Note that different movements will influence different states. If for example, someone was experiencing lethargy and lack of ambition, I might guide them to find bigger, bouncier movements to restore balance.
The movement practice that I’m trained in (SomaSensing Somatic Movement Therapy) works because the movements we guide people towards help to release tension in the fascia and tone the vagus nerve, which is key to regulating our nervous system. Our fascia (commonly known as our connective tissue) surrounds our entire body and is the communication pathway from our bodies to our brains. Simply stated, because everything is interconnected, we can influence our mental, emotional and energetic states through the physical body. Unwind the body to unwind and the mind.
There are also many simple adjustments beyond movement practices that we do intuitively.
- When overwhelmed, take a break (especially when you have no time for it), get into nature (even the backyard or patio for 5 minutes), and listen to it through your senses. Birds, water, breeze are all incredibly soothing. Limit exposure to noise and news and loud people. Spend time with people who feel safe and grounded. Reach for warm, nourishing, and simple foods.
- When energy and motivation are low, try a cold shower or splash water on face. Take a brisk walk with big arm swings in the fresh air. Dance around to some enlivening music. Get together with an uplifting, trusted friend and have a good laugh (or cry). Reach for lighter foods, limiting late evening snacking. Practice good sleep hygiene (devices off early etc) so you feel more rested in the morning.
- I mention these because this practice is about influencing lifestyle rather than just a movement method. The more we practice tuning in, the more intuitive and beneficial our lifestyle choices become.
Question: Tuning in to felt sense in the body can be really hard for some people. What do you recommend for those who going within is really difficult or overwhelming?
Absolutely. I recommend, keeping it super simple. Try to find quiet (away from external noise). Invite yourself to slow down and pause. Tune in and notice where you feel some tension in your body and just ask yourself, ‘how can I make myself more comfortable right now? Allow your body to move stretch, yawn. Whatever it needs to do.

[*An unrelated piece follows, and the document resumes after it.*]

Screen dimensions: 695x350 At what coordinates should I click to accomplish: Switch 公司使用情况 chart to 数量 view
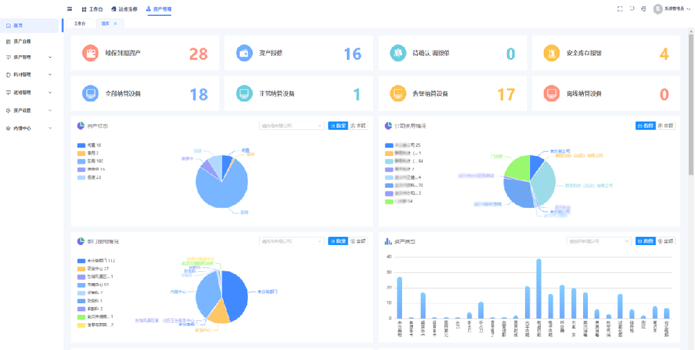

I guide groups and individuals who are experiencing distressed states to the inner calm, ease, and wholeness they are seeking, enabling them to become more resilient and adaptable in their life.
I do recommend private sessions for those processing a great deal of overwhelm or struggling to connect with their felt sense. These folks often need one to one co-regulation and guidance. I help people who need the help and safe container to make a compassionate connection to inner felt sense through simple, gentle movements.
My next 4-week intro course to SomaSensing Somatic Movement Therapy begins Sept 24th. People can find more about it or book a private session with me on my website www.joysomatics.ca/bookings. I also have some free video and audio resources available there as well.
Why does this practice feel important for you to offer?
For me this is about helping people restore self-compassion so they can start to shift from survive to thrive. When we are surviving, we are coping and getting by. Maybe being hard on ourselves for not being more, accomplishing more. I’ve been there and I still have moments like this. It’s fine to be there. It’s the awareness and acknowledgement that matters. When we notice we are ‘out of sorts’, we can recognize that early (rather than it becoming a chronic state) and (if we choose) take simple steps to shift it.
We are in a time in history where the need resilience and adaptability are really important for our wholistic wellbeing. Life feels complex and we need something to be simple.
Whether we want to contribute to positive change in the world without burning ourselves out, we want to strengthen our connection to our gut sense, or we simply want more peace in our homes. All this can happen from the simple practice of pausing, checking in with ourselves and following the invitation from within.